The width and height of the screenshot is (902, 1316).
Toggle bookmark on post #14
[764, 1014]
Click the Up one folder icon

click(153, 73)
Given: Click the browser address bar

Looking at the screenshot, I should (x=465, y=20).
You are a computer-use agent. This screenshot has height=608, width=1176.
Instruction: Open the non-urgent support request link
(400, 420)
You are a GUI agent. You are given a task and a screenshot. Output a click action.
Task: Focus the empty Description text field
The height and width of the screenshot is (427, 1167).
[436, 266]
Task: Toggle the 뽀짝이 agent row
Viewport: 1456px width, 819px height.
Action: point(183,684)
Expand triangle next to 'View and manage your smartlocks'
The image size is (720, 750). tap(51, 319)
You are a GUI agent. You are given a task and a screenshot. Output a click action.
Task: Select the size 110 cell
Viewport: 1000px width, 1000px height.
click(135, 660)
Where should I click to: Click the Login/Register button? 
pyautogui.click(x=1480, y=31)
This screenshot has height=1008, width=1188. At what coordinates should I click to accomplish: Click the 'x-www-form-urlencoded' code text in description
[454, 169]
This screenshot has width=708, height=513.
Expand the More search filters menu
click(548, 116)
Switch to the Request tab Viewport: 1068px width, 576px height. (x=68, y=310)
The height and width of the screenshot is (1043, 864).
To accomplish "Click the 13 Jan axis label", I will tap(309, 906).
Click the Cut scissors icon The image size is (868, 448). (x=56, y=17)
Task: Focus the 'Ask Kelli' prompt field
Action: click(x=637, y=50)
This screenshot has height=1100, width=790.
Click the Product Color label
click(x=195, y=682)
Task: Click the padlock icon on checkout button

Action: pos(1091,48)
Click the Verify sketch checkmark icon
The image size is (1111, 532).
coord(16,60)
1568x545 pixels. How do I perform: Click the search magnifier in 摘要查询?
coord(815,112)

^^^^

*Exercise*. Give again only the lines starting at the one that contains "1568x545 pixels. How" and running to the end of the data.

*Solution to the problem*.
1568x545 pixels. How do I perform: Click the search magnifier in 摘要查询?
coord(815,112)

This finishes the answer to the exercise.